**WORK REQUIRED**
Please copy out the items word for word, from the line containing "Open the Select an option taxonomies dropdown" through the line containing "Looking at the", and leave the pictures out of your answer.

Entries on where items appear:
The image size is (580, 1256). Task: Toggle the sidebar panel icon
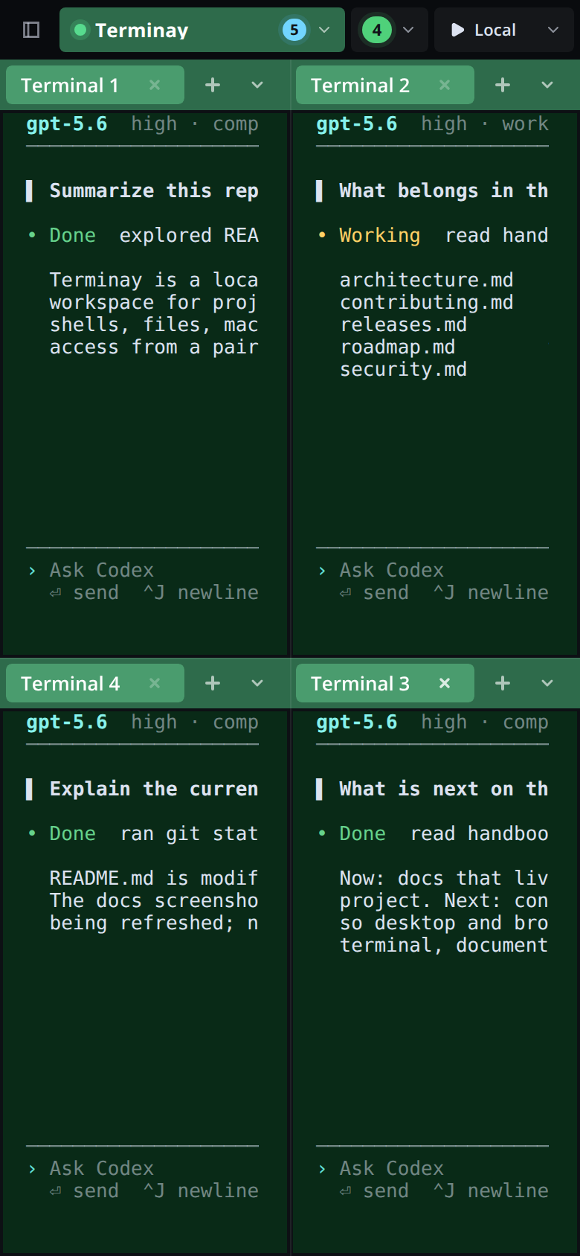coord(31,30)
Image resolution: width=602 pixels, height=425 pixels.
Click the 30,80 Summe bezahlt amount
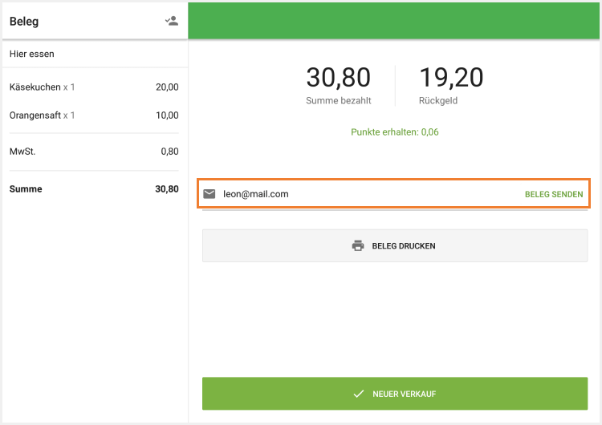click(x=338, y=78)
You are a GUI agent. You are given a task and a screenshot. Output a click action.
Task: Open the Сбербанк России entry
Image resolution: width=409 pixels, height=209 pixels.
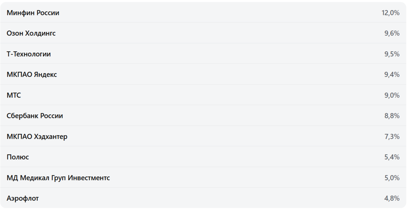pyautogui.click(x=35, y=116)
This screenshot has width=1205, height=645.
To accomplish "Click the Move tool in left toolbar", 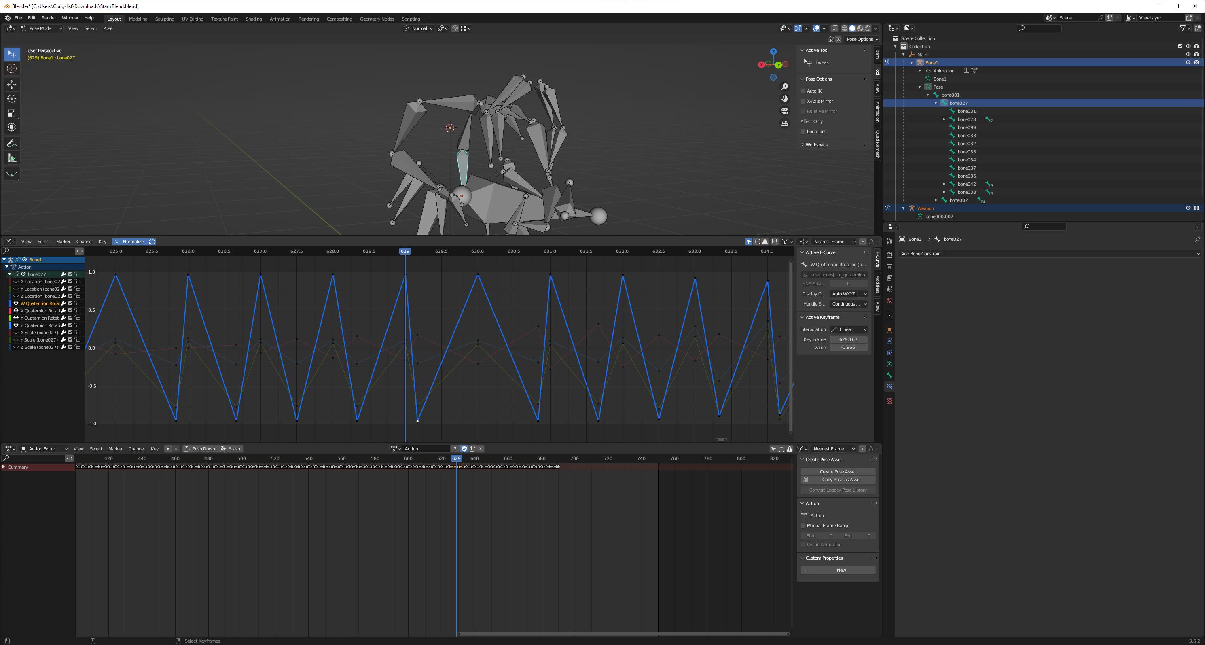I will coord(11,85).
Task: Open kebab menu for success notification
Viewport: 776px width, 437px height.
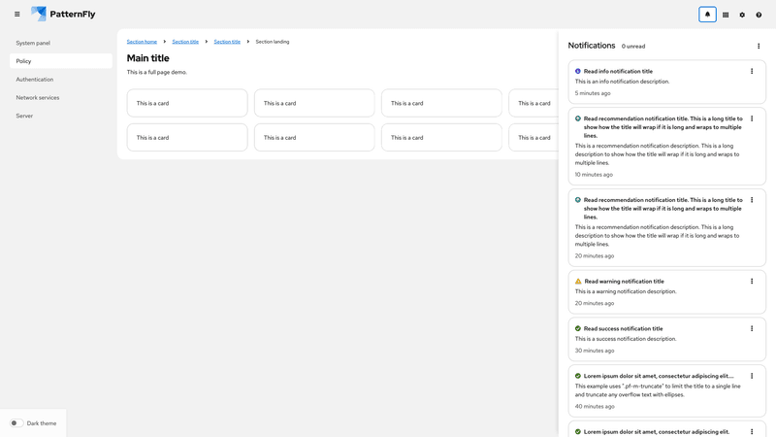Action: (x=752, y=328)
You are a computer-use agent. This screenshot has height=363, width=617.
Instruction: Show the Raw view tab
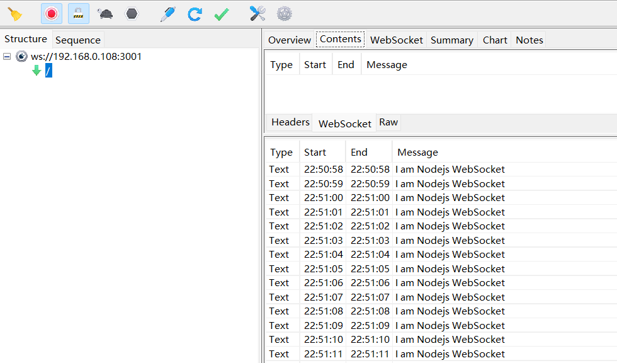point(388,122)
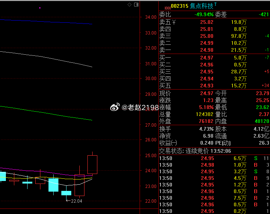Click the 34.00 label on the price axis
Screen dimensions: 270x214
(151, 17)
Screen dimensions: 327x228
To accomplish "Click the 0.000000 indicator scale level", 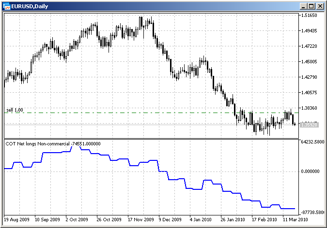I will click(x=310, y=171).
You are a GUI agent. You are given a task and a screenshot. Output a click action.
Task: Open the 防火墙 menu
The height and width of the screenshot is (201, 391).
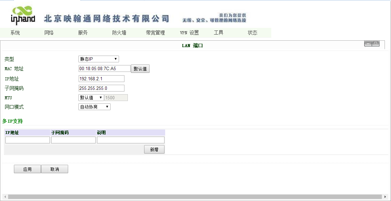pos(119,33)
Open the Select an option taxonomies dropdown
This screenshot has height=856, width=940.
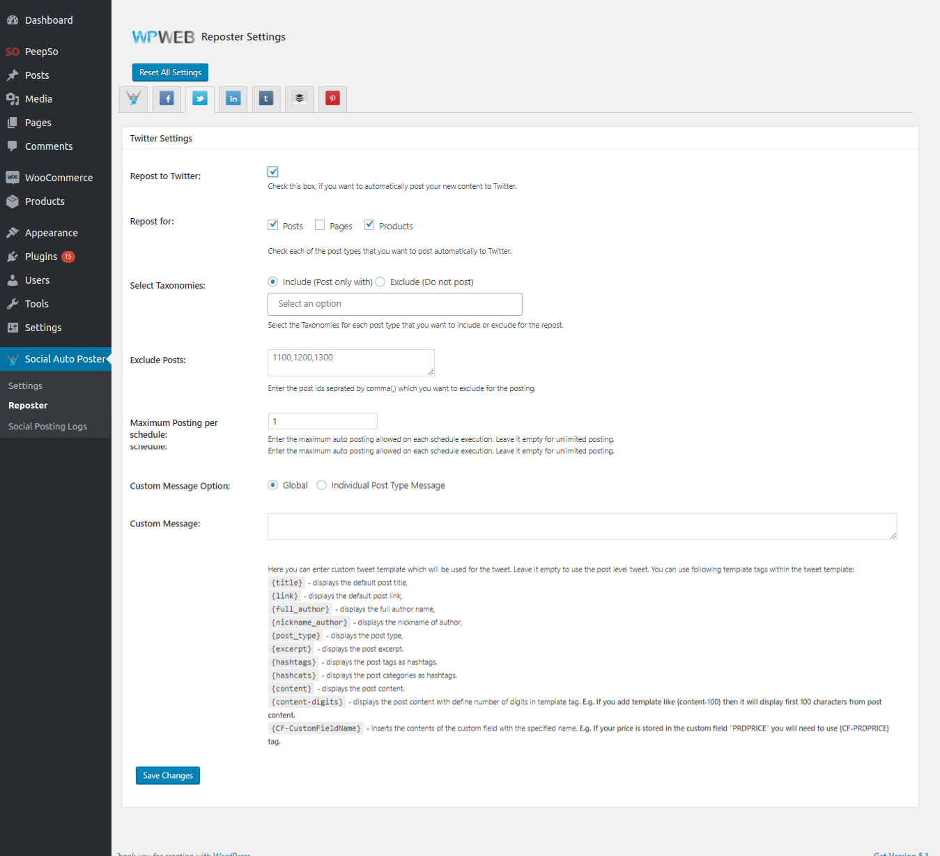click(394, 304)
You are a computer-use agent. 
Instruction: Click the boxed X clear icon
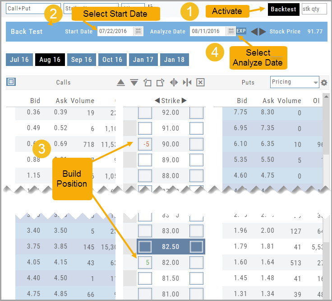(x=201, y=83)
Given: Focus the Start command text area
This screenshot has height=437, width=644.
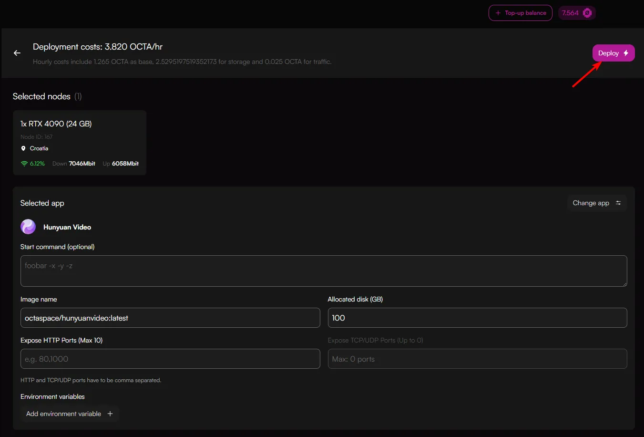Looking at the screenshot, I should coord(323,271).
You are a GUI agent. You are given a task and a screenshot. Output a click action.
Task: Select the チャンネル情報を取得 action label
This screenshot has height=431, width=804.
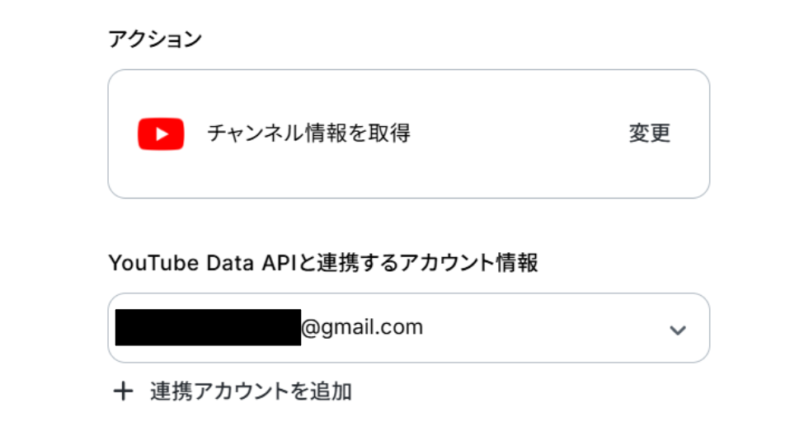pos(308,133)
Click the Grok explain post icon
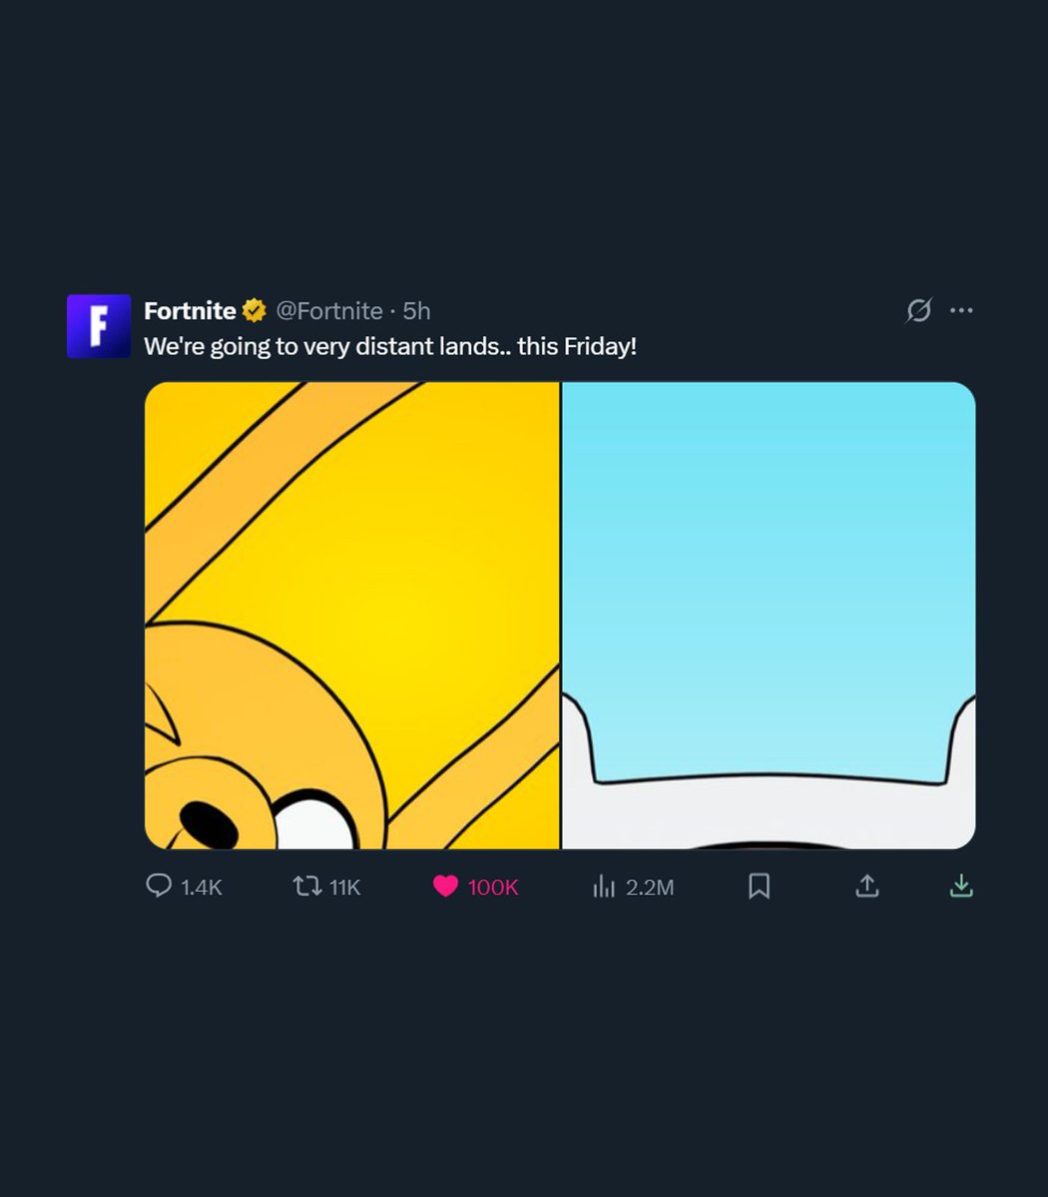This screenshot has width=1048, height=1197. [918, 311]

**RIGHT ANSWER**
Open the Select an option taxonomies dropdown
This screenshot has height=856, width=940.
click(394, 304)
You are a computer-use agent. 
Instruction: Click the boxed X clear icon
(x=201, y=83)
Given: Focus the Start command text area
This screenshot has height=437, width=644.
Looking at the screenshot, I should coord(323,271).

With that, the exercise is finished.